▶ [Problem statement] Give the material as a Markdown table with the columns Row and Line, starting at the line that contains "Given: Tap the location" and ending at the line that contains "point(24,21)". Number the rows and leave out blank lines.

▶ [Provided information]
————
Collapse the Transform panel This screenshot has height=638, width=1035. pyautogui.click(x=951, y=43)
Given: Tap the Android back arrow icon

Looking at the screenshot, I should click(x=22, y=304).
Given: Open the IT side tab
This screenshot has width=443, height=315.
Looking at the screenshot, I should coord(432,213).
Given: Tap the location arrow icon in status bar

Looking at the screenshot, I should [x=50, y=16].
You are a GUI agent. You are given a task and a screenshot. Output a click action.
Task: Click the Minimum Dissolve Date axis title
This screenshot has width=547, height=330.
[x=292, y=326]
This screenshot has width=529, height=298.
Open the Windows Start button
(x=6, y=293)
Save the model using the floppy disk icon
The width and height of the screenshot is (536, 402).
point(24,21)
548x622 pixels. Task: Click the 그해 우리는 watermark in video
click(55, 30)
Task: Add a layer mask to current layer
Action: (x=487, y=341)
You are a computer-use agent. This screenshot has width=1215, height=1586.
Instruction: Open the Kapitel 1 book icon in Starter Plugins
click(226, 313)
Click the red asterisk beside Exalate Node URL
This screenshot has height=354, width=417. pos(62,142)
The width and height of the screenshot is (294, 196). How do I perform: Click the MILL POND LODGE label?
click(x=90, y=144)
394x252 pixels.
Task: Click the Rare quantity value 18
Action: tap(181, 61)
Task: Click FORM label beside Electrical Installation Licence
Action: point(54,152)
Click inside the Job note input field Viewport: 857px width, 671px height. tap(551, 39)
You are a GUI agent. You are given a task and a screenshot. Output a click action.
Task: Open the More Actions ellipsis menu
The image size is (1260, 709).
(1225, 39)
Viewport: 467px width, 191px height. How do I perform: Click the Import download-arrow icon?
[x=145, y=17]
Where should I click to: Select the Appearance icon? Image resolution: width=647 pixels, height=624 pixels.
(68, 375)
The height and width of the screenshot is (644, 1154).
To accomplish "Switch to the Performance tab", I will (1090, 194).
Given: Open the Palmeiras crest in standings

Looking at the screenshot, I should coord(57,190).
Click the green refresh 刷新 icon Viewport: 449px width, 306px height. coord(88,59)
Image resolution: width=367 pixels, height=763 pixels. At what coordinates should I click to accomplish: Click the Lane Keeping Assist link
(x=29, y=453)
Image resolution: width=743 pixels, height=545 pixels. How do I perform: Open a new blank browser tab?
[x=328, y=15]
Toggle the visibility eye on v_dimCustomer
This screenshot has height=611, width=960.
————
▶ [Result]
| Row | Line |
|---|---|
| 1 | Given: Tap the location arrow icon in status bar |
| 2 | Looking at the screenshot, I should [x=50, y=16]. |
| 3 | You are a GUI agent. You are given a task and a screenshot. Output a click action. |
| 4 | Task: Click the Minimum Dissolve Date axis title |
| 5 | This screenshot has width=547, height=330. |
| 6 | [x=292, y=326] |
| 7 | This screenshot has width=529, height=298. |
| 8 | Open the Windows Start button |
| 9 | (x=6, y=293) |
| 10 | Save the model using the floppy disk icon |
| 11 | The width and height of the screenshot is (536, 402). |
| 12 | point(24,21) |